Ms M and Mr T were expecting their first child, the pregnancy was considered low risk and although Ms M suffered from morning sickness throughout it was a normal and uneventful pregnancy.
Ms M’s waters broke early on Saturday morning and she went straight to the hospital. Following an examination and another gush of waters she was told that the labour pains were false contractions and she should go home.
In the early hours of Sunday morning Ms M’s contractions became worse and she was crippled with pain. She contacted the Midwifery Department and she was told to hold on a bit longer. At around 10am she could bear the pain no longer and she attended the hospital. Ms M was examined and given pain relief. She continued to be monitored throughout the day and that evening an examination confirmed that she was fully dilated and ready to give birth. There was no one available to assist the midwife with the birth and Mr T had to provide support.
As soon as Baby T was delivered the midwife went to the delivery suit door and shouted “crash”, suddenly the room filled with medical staff. Baby T was delivered with the cord around his neck and he was attended to by a Doctor. Ms M felt immediate relief when she heard Baby T cry.
Baby T was born 24 hours after Ms M’s waters had broken and he weighed 5lbs 7ozs. Shortly after his birth a cannula was placed into the back of his hand to administer antibiotics as a precaution against infection due to the length of time between Ms M’s waters breaking and delivery.
Over the course of the next two days Baby T appeared to be breast feeding on and off however Ms M didn’t receive any assistance from the midwives and they were not there to observe when she did try to feed him. He did not pass urine or meconium for 48 hours. Initially he was very quiet and still and they noticed that he appeared to be “hiccupping” (little jerky movements) without any sound. He became unsettled and had disturbed sleep with crying and sweating throughout the night.
Ms M was subsequently advised that no infection had been detected. Baby T’s cannula was removed and observations were discontinued and he was discharged home two days after his birth.
The morning after their first night at home Ms M was surprised that Baby T had not woken her up during the night. When she picked him up she was immediately concerned that something was wrong. He was a little floppy, lethargic, pale in colour and quite cool in temperature. Ms M took him to an emergency GP appointment and he was taken to hospital via ambulance.
Following investigation Baby T was admitted to the Intensive Care Unit (ICU) as he was suffering from neonatal hypoglycaemia (low blood sugar). His low blood sugar was causing him to have multiple seizures and he was treated in the ICU until they could stabilise him. Once his blood sugars were stable he was transferred to the High Dependency Unit (HDU) where he remained for 3 weeks.
The Defendant had breached their duty of care on several levels as Baby T’s low birthweight and head circumference were suggestive of intrauterine growth restriction. They failed to heed that he had not passed urine or meconium following his birth. They failed to ensure that he was feeding adequately, failed to heed his irritability and low temperature and failed to carry out any measurements of his blood glucose levels before discharge. But for their negligence, Baby T’s hypoglycaemia would have been identified before discharge and he would have been treated with supplementary feeds or, if necessary, intravenous Dextrose and his collapse and subsequent brain damage would have been avoided.

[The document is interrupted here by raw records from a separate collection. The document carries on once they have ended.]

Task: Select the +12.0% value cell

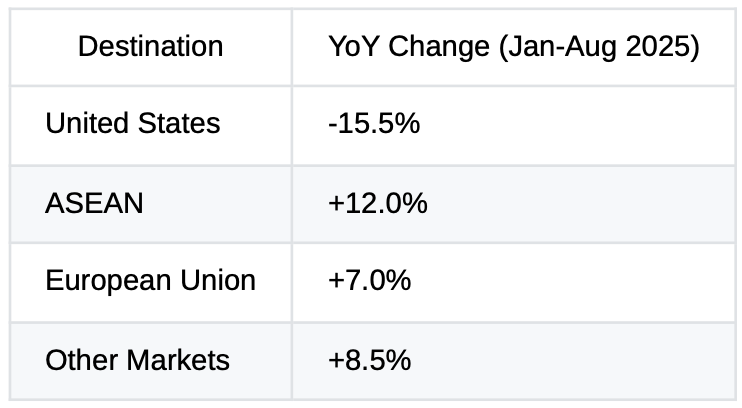Action: (x=513, y=204)
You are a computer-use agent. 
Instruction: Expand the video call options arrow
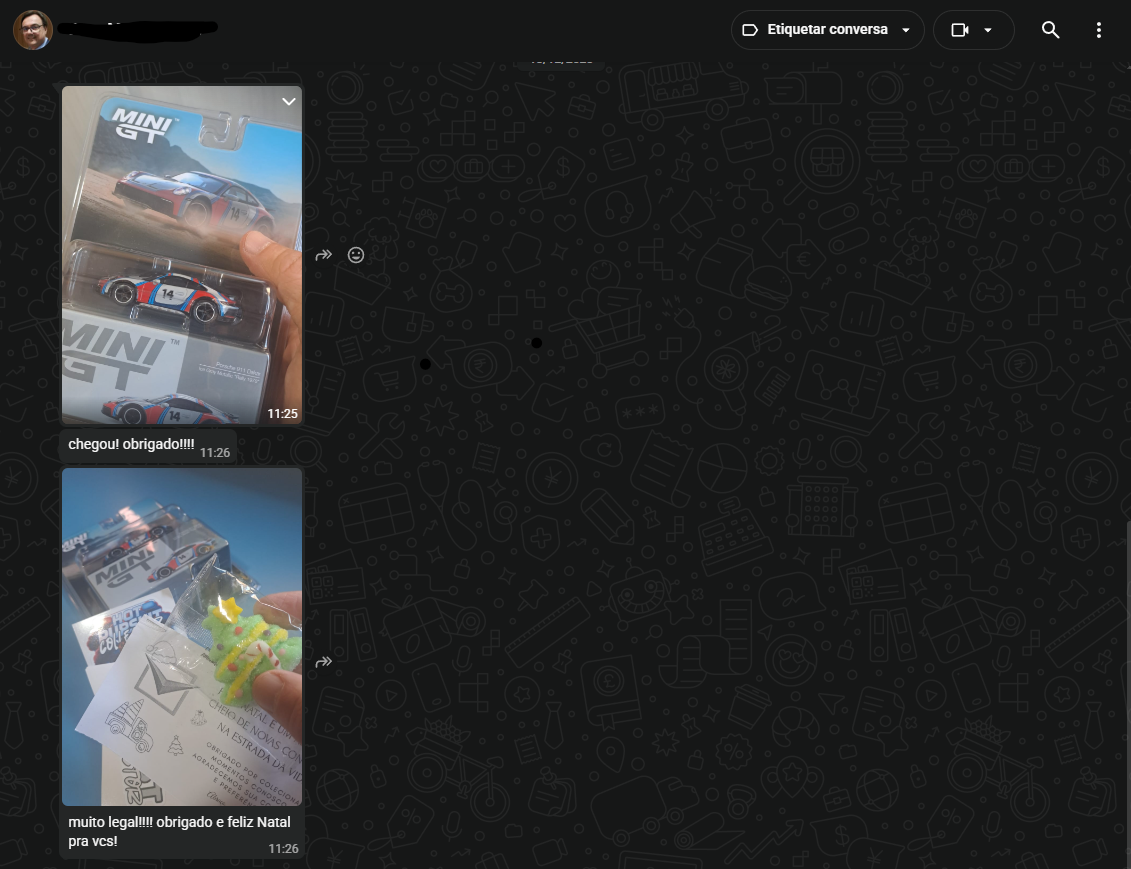[988, 30]
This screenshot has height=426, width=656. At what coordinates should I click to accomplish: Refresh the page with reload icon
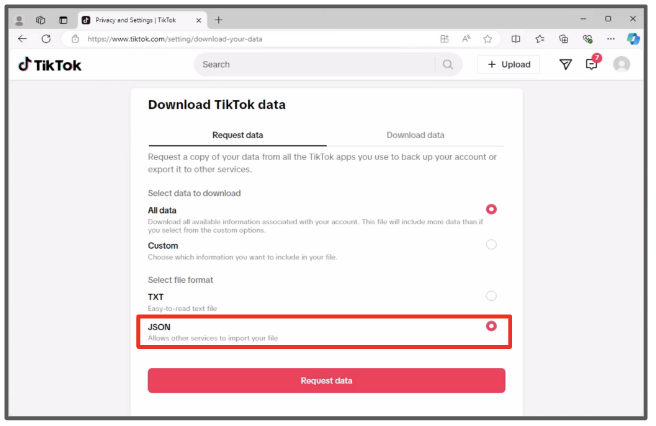coord(46,39)
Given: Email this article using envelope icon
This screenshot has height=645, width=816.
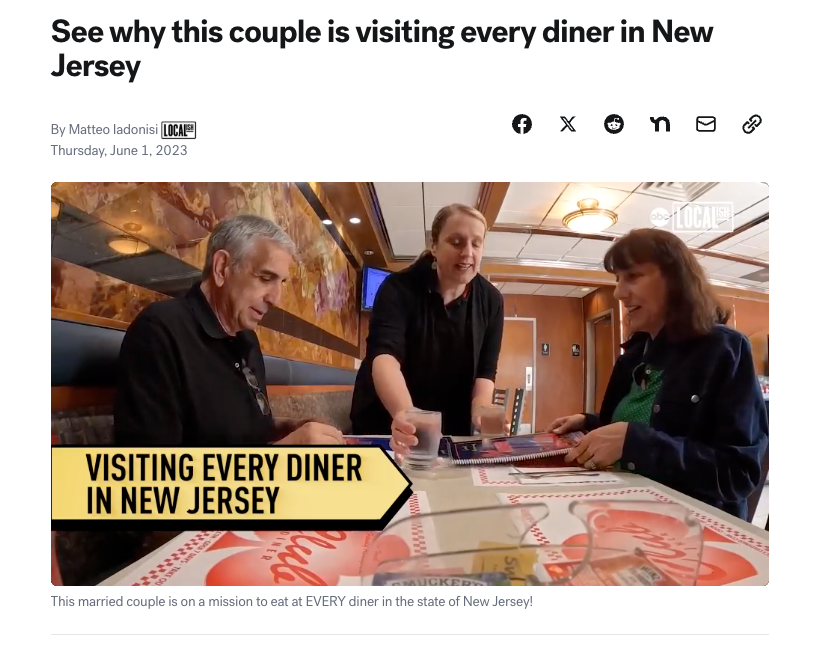Looking at the screenshot, I should coord(706,124).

Consequent to the substandard care, Baby T suffered neonatal hypoglycaemia, leading to: catastrophic brain injury, microcephaly, severe cortical visual impairment; and Lennox Gastaut Syndrome, (epileptic encephalopathy). He has severe Cerebral Palsy.
He is now 12 years old and he has profound intellectual disability and daily seizures. He is doubly incontinent. He has no speech, but vocalises and no independent mobility. He will always be dependent on others for 24 hour care and will not have any capacity for work or managing his own affairs.
Ms M has devoted her time to caring for Master T and enriching his life in any way possible.
James Thompson, has supported Ms M throughout the ongoing clinical negligence claim and he has worked hard to ensure that all the facts of the case were adequately represented. In doing so he has been able to secure an admission of liability from the Defendant and secure an interim payment which will assist Ms M with the fantastic work she does to ensure that Master T has the best quality of life possible.
James will continue to support Ms M and her family to ensure that they can bring the claim to a satisfactory conclusion so that he has all that he needs to live a full life and allow his family to have peace of mind that he has a comprehensive life-long care package which will meet all of his needs.